(P-154) Peptidylarginine Deiminase 2 and 4 Double Knockout Mice Reveal Citrullination is an Important Post Translational Modification that Regulates Female Reproduction

Abstract Authors: Joseph W. Flock¹; Elizabeth B. Quigley¹; Ari O. Sequoia¹; Kelly L. Sams²; Scott A. Coonrod²; Amy M. Navratil¹; Brian D. Cherrington¹

1. Department of Zoology and Physiology, University of Wyoming, Laramie, United States

2. Baker Institute for Animal Health, Cornell University College of Veterinary Medicine, Ithaca, United States

Abstract Text: Peptidylarginine deiminases (PADs) are a family of enzymes that post-translationally convert positively charged arginine residues into a neutrally charged citrulline, through a reaction termed citrullination.

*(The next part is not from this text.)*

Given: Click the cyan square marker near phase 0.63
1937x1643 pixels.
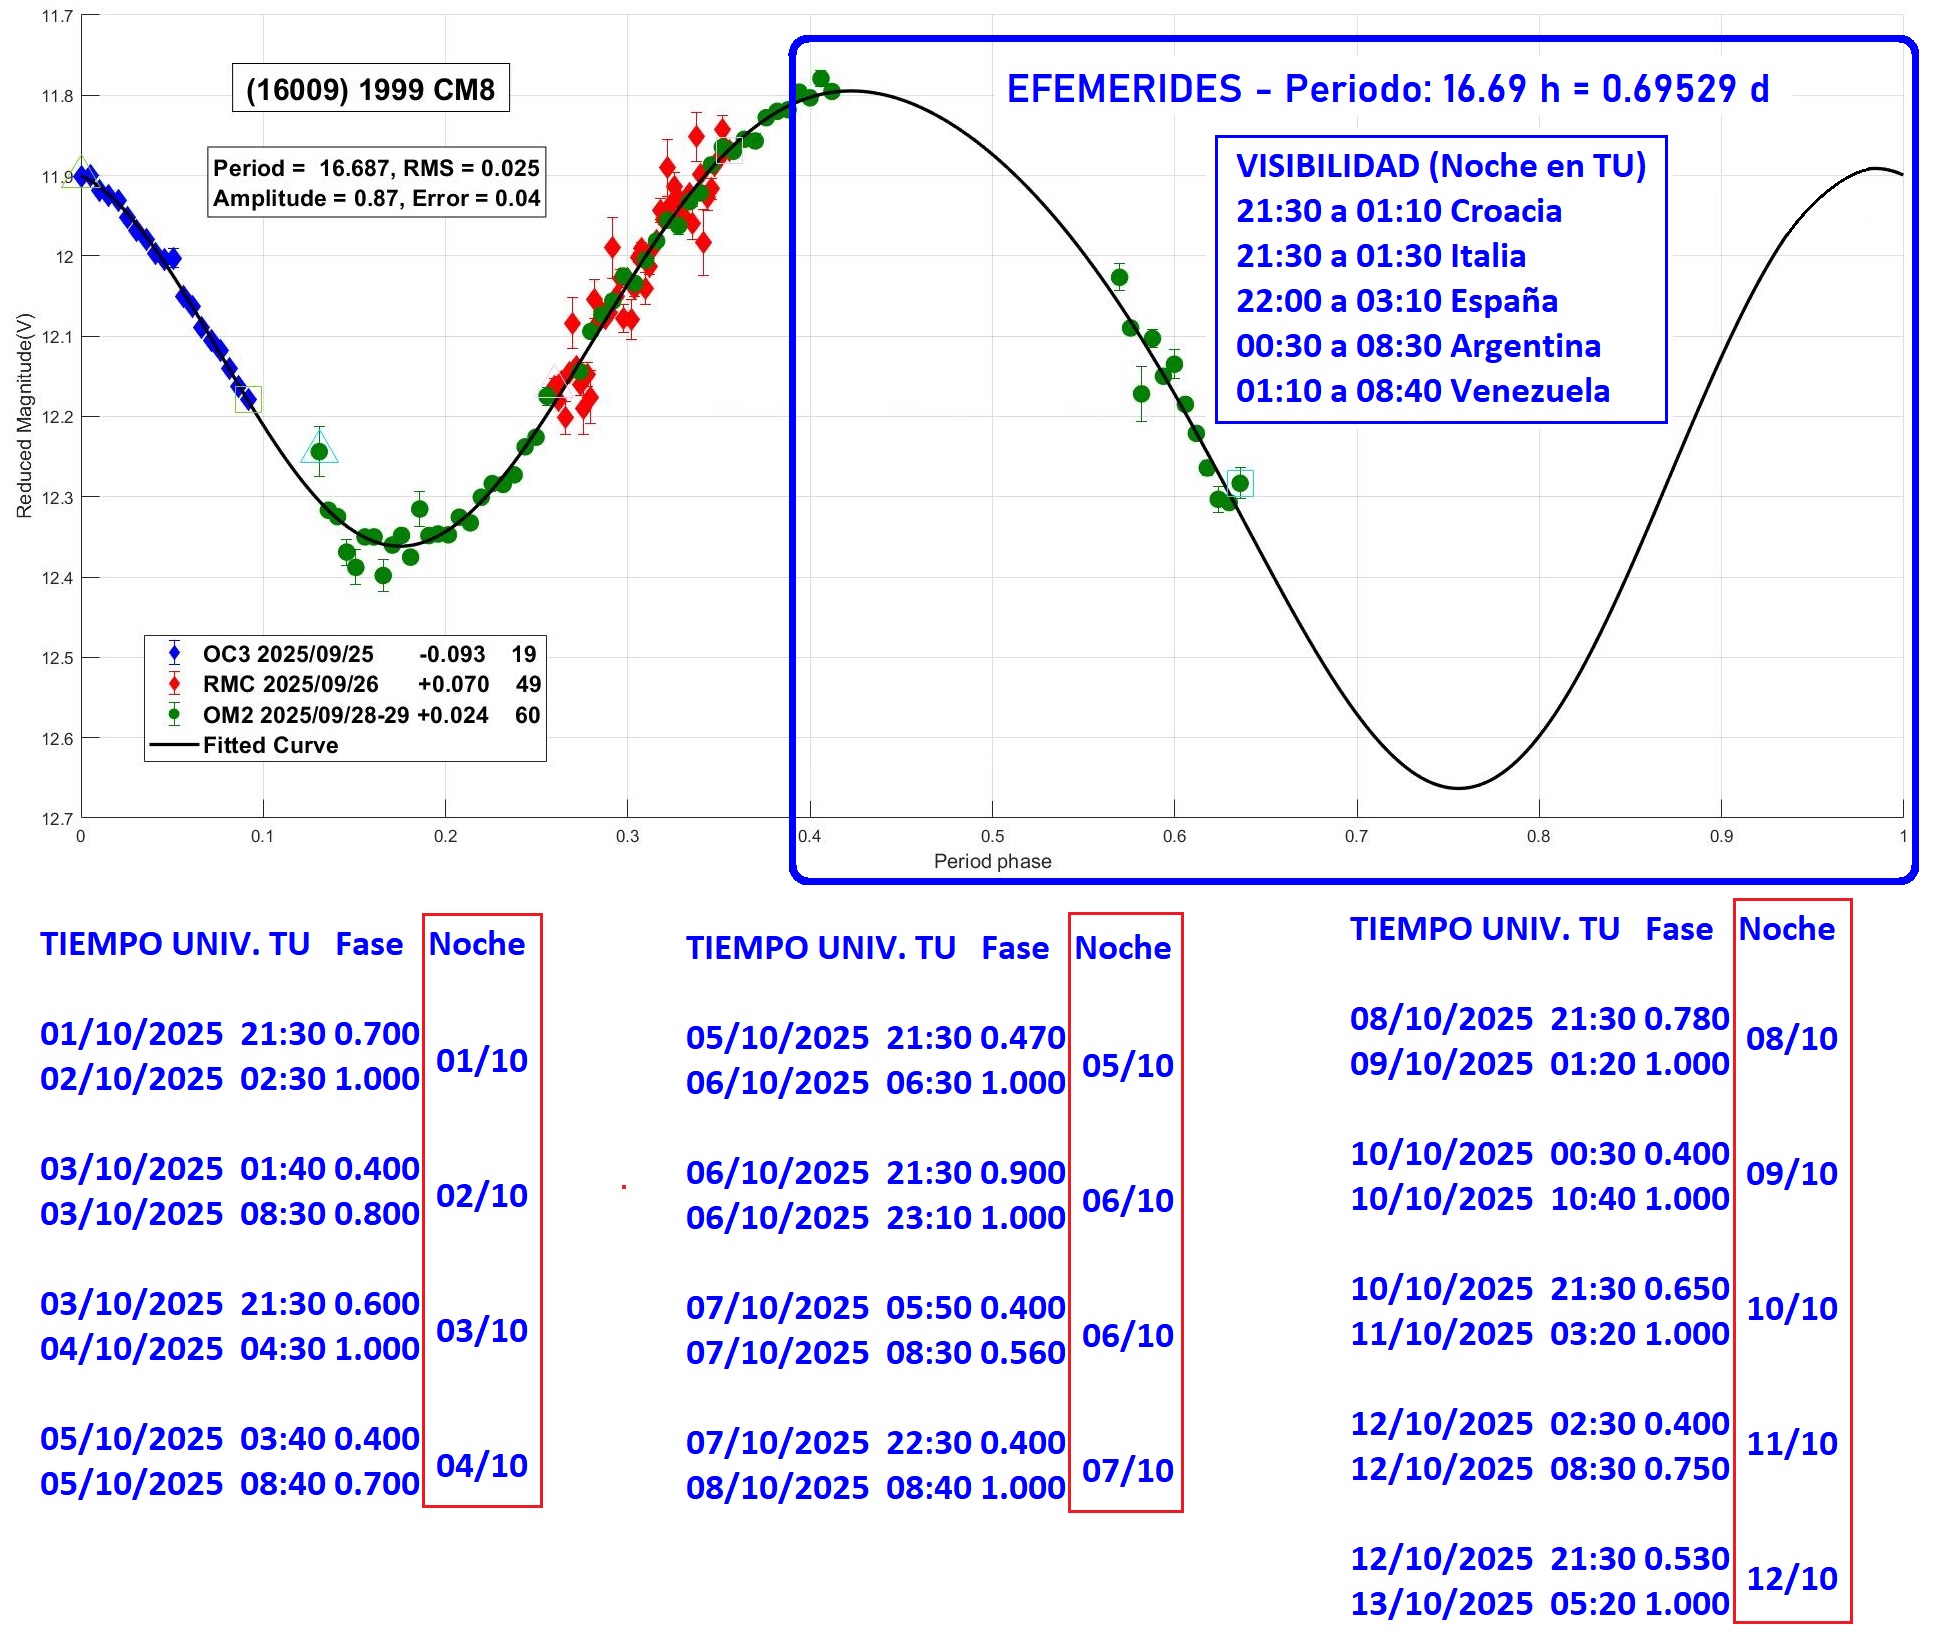Looking at the screenshot, I should [1240, 483].
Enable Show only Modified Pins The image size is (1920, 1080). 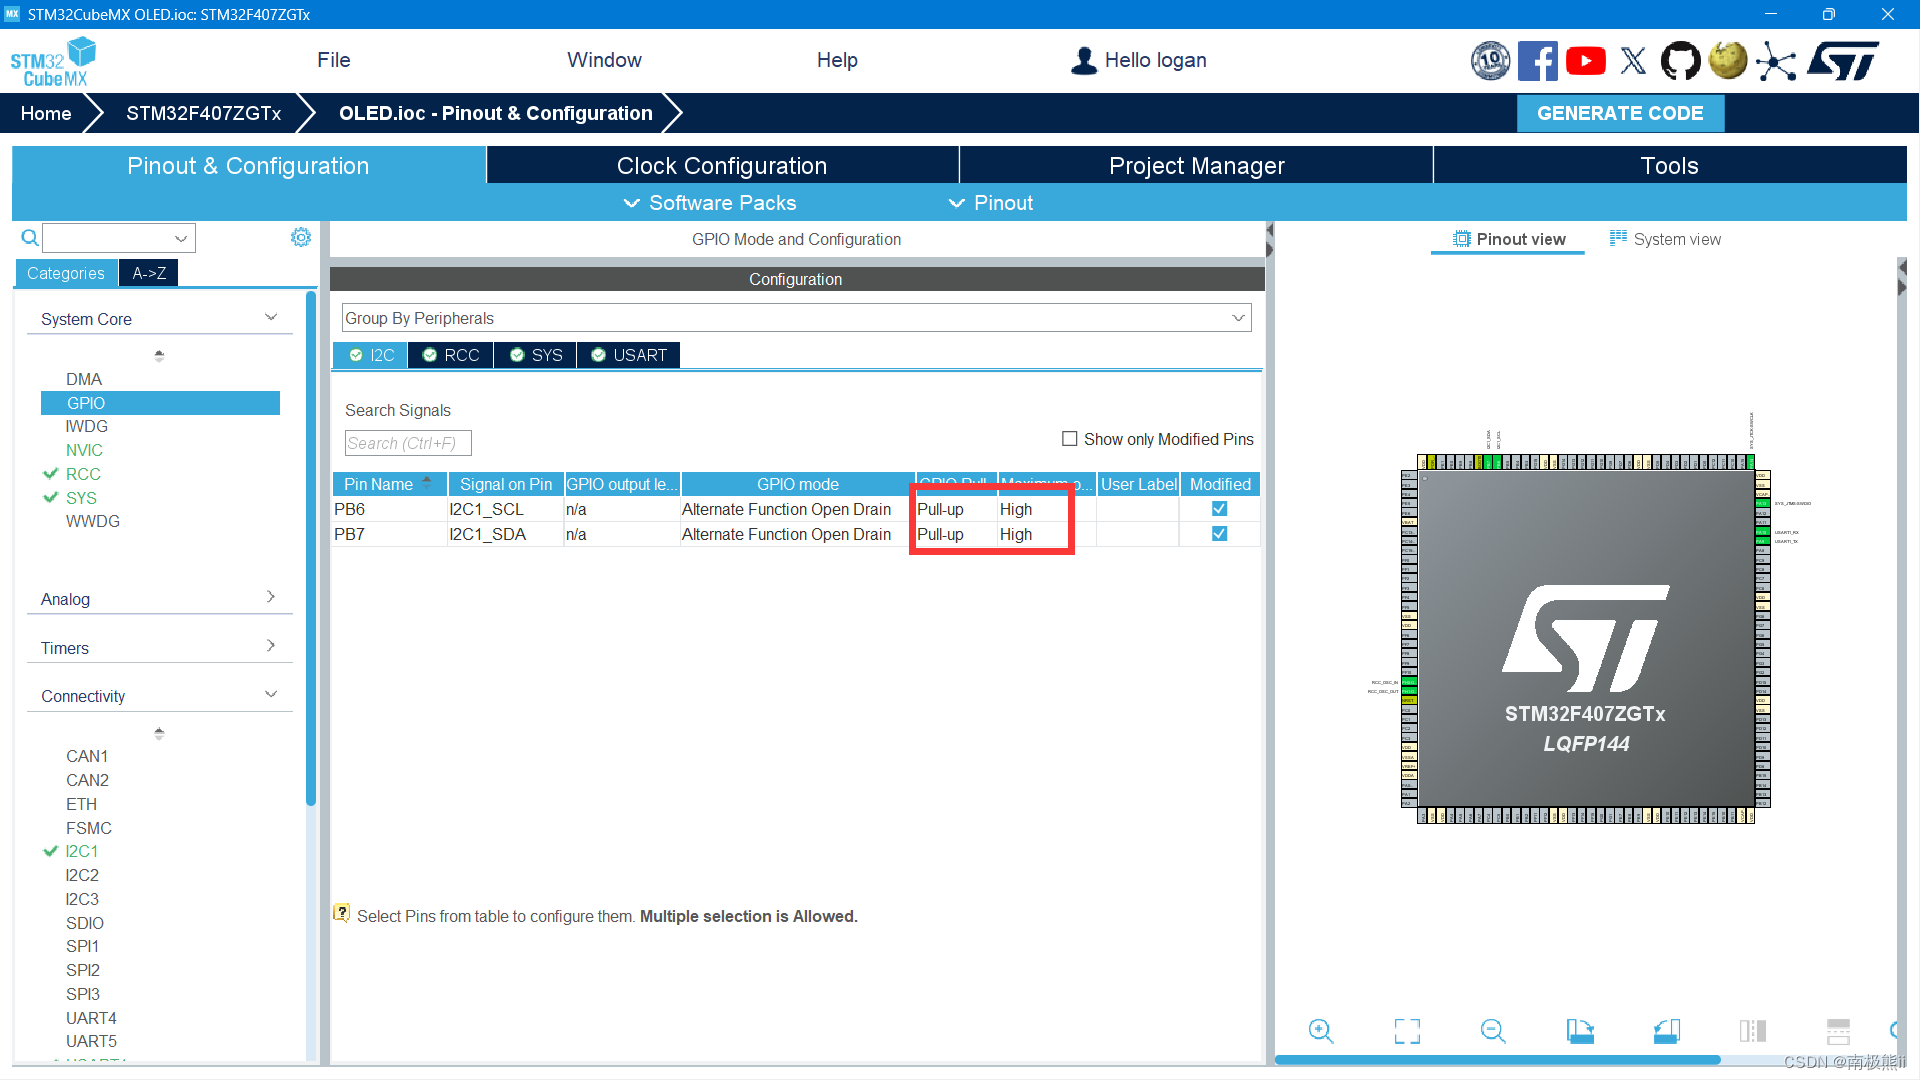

Citrullination, a novel post-translational modification, can alter target protein structure and function. Our previous work discovered that PAD expression is elevated during the estrus phase of the estrous cycle in anterior pituitary gonadotrope cells and citrullination can epigenetically regulate the production of the gonadotropins, luteinizing hormone (LH) and follicle-stimulating hormone (FSH). To further explore the role of PADs in vivo, we utilized a PAD 2/4 double knock out (DKO) mouse model. Previous work found male PAD2/4 DKO mice have decreased testis size, altered gonadotropins, and are subfertile compared to wild type mice. Given the complexity of the female reproductive axis, it is unclear if PADs may play a sexually dimorphic role in regulating reproduction. To test this, we first measured pubertal onset in female PAD2/4 DKO mice and found that it takes approximately 5 days longer to initiate puberty. Additionally, female PAD2/4 DKO mice spend significantly longer in the diestrus phase of the estrous cycle and have smaller uteri and ovaries compared to wild type controls. In pituitaries from female PAD2/4 DKO mice, LHβ mRNA is decreased compared to controls during estrus, which is consistent with our previous work showing an epigenetic role for PADs in regulating histones around the lhb gene promoter. Taken together, our work suggests that PAD expression and activity may be a mechanism that facilitates puberty initiation and the high levels of gonadotropin gene expression necessary for ovulation. Ongoing work is examining PAD2/4 DKO serum gonadotropin levels and single cell transcriptomic profiles across the female reproductive axis.